Ce morceau devient un peu étrange presque dès le départ avec Sulieman maintenant un seul note pendant près d'une minute (ou deux chœurs) grâce à la respiration circulaire, poussant le swing sans effort vers quelque chose de plus difficile et abstrait. C'est un exemple mémorable de la manière dont les musiciens commençaient à essayer d'étendre les frontières de leur jeu, que Hawk laissait la place même s'il ne l'exécutait pas nécessairement lui-même. Au lieu de cela, son ton charnu l'aide à s'enfoncer dans des cris bien chronométrés et viscéraux — faisant presque écho au son R&B de l'époque.
Le noir « Think Deep », une pièce écrite par le compositeur William O. Smith (auteur des Third Stream, le nom donné aux artistes qui mélangent délibérément jazz et musique classique), est l'un des meilleurs moments de Hawk sur l'album. Il s'investit dans l'ambiance de bande-son de film avec des riffs sensuels et langoureux, mais sans se retirer en arrière-plan — au contraire, il passe toute la chanson à explorer des profondeurs émotionnelles de plus en plus vécues. Elle est suivie par le standard « Laura », le type de ballade murmure et douce que Hawk avait longtemps si bien interprétée. C'est tendre mais jamais sentimental, alors que le saxophoniste met en avant sa gamme virtuose d'une manière qui semble totalement sincère.
« Chant » et « Blue Lights » (le premier composé par Hank Jones et le second par Gigi Gryce) sont presque deux faces de la même pièce : Le premier est tout en rythme entraînant hérité de l'ère bebop, et le second plonge dans une sensation funky qui allait devenir caractéristique du hard bop. Enfin, « Sancticity » — un original de Hawk qui est à peu près aussi proche de Count Basie que vous pouvez l'être sans être Count Basie — ramène le swing en petit groupe avec une touche moderne enjouée.
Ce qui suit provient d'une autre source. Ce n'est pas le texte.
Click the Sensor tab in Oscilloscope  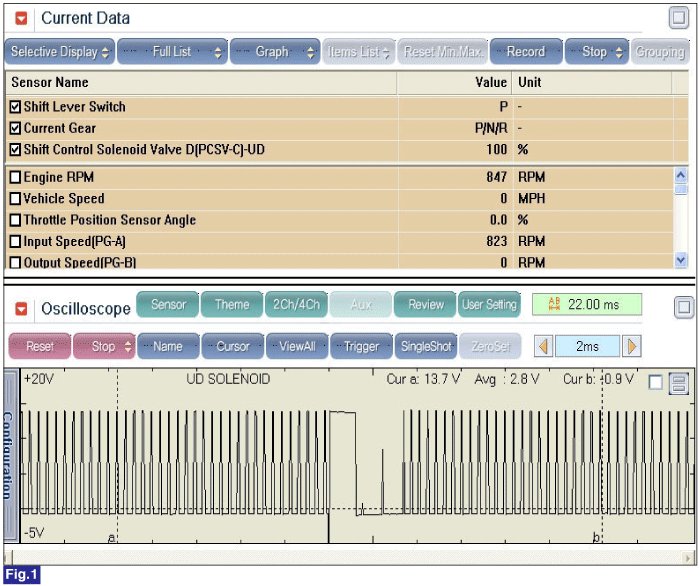coord(168,305)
C'est Hawkins jouant sur son terrain de jeu, alors que les jeunes musiciens ont un peu plus de mal à exprimer quelque chose de captivant dans les limites conventionnelles de la mélodie.
En résumé, c'était un album réalisé par un homme qui n'avait vraiment rien à prouver mais qui l'a fait — qui a discrètement montré qu'il avait été légèrement en avance sur son temps, sans jamais trop faire de bruit à ce sujet. Hawk avait déjà vécu plusieurs vagues d'innovation dans le jazz, et il vivrait plusieurs autres sans vraiment changer dramatiquement de style. Il a enregistré avec Thelonious sur Monk’s Music quelques mois après cette session, et finalement avec Max Roach et Abbey Lincoln sur We Insist!, ajustant son son juste assez pour rester pertinent.
Peu de gens avaient été témoins de ce qui deviendrait l'histoire du jazz jusqu'à présent que Coleman Hawkins ; encore moins avaient survécu littéralement et figurativement, et cet album prouvait que Hawk était bien vivant en tant qu'homme et qu'il était un musicien. « Là où il y a de bons musiciens, vous me trouverez toujours », a-t-il dit à propos de ses rencontres avec les jeunes boppers sur Documentary. « C'est tout ce à quoi j'ai jamais été habitué.
« Je ne pense pas à la musique comme les autres personnes y pensent, j'imagine », a-t-il conclu. « Je ne pense pas à la musique comme étant nouvelle ou moderne ou quoi que ce soit de ce type. Vous jouez juste. »
Natalie Weiner is a writer living in Dallas. Her work has appeared in the New York Times, Billboard, Rolling Stone, Pitchfork, NPR and more.